Assassin's Creed: Altair's Chronicles
Al-Mualims will be cross.
The Nintendo DS isn't the most obvious place to continue the story of Altair, master assassin of Ubisoft's biggest game of 2007, so developer Gameloft, er, hasn't. Instead, Altair's Chronicles delves into his past, prior to that fateful trip into Solomon's Temple and the events that followed it. This is an odd decision, because Assassin's Creed itself was a game about personal redemption, charting Altair's downfall and his subsequent journey toward absolution and enlightenment - the point being that when he began the game he was a bit of an arrogant dolt.
Gameloft gets around this by reducing the DS game's lead character to a bit of an empty eagle smock. The (unvoiced) dialogue reads a bit like him, but the mystery and intrigue that drove you through the home console game are replaced with a simple quest to retrieve a Templar relic, a chalice, and all the sci-fi stuff about Desmond Miles and Abstergo is ignored, save for menu screens that look a bit like the Animus. Eliciting that kind of recognition in the player - clear, but without any implications for the mother series - seems to be Gameloft's brief, because Altair's Chronicles is very deliberately designed to appear part of the Assassin's Creed canon without really having much in common with it narratively and mechanically.
What we have instead is a platform game split across a number of set levels where precision jumping, evading traps and doing a bit of hackandslash gets you to the end. Progression is left to right, but you can move in and out of the screen in the manner of an old 16-bit scrolling beat-'em-up, albeit with a bit more fluency, and there are touch-screen mini-games that revisit concepts like pickpocketing and interrogation. The former is done by scrubbing the screen to reveal the contents of a victim's bag, and then dragging the desired item through a maze of other trinkets, some of which move around to increase the difficulty. Amusingly, interrogation is a rip-off of Elite Beat Agents (or Osu! Tatakae! Ouendan to its Japanese friends), the rhythm-action game where you tap numbered icons as circles close around them, except here the icons are located at points on the victim's body and the ball-rolling bits are metaphors for arm-twisting.
The running, jumping and climbing is necessarily basic next to the climb-everywhere parkour platforming of Assassin's Creed itself. You can run up low walls to grab the lip and then pull yourself up, and holding the right shoulder button reduces Altair to walking pace - good for avoiding the attention of the smattering of guards walking simple patrol routes on the ground, sneaking up on dozy rooftop sentries, and maintaining your balance on narrow beams. Using the touch-screen mini-map as a guide, you criss-cross the rooftops via beams, jumps, crumbling wooden shacks, swing-ropes, moving platforms and shallow ledges, dodging repeating spike-traps, and vents spewing fire or water, as you go. There are also occasional, basic puzzles with which to contend. Shorn of the open world and parkour, parallels with the old Prince of Persia are much more obvious than they were on 360 or PS3.

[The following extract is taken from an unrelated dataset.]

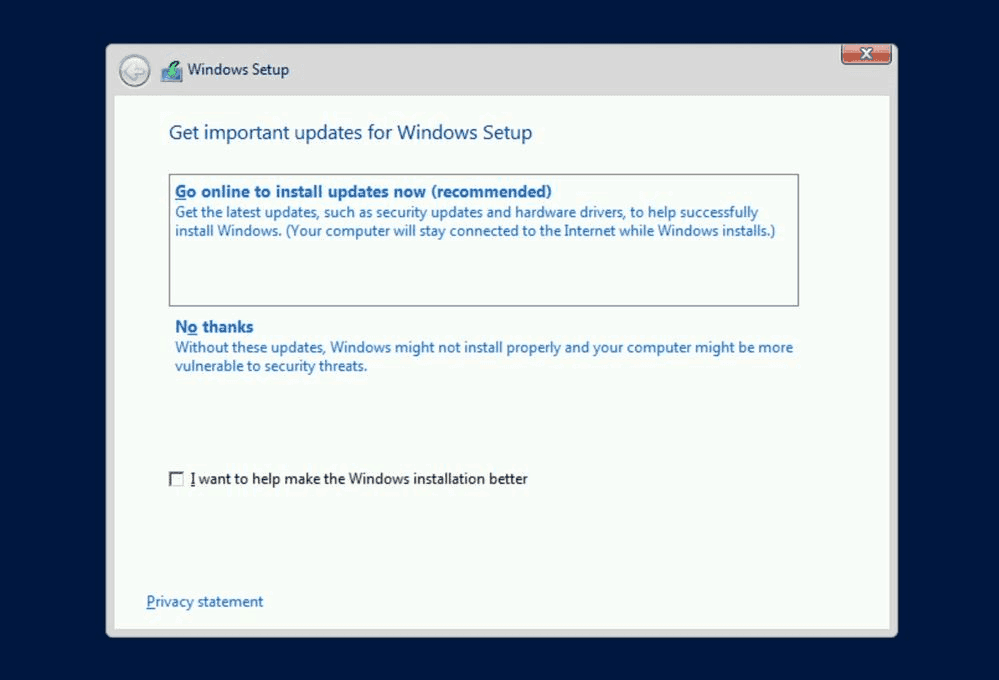Click the 'Windows Setup' title text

In combat, too, much is reconstituted. Enemies attack one by one and it's possible to block their sword blows with the right shoulder button and counter by pressing X or Y as they begin their downswing. With the right timing, it's possible to daze and execute an adversary, or on the offensive a range of button-mashing combos can be used to reduce health-bars. Evasion plays less of a part than it did before - there's no hiding in haystacks or rooftop shacks - although it is still possible, albeit less so when enemies respawn regularly. Stealth, again, is less important, and the eventual assassinations are a case of walking up to your enemy - who helpfully often has his backed turned, even as the battle music pumps away and your alert status flashes red - and pressing A.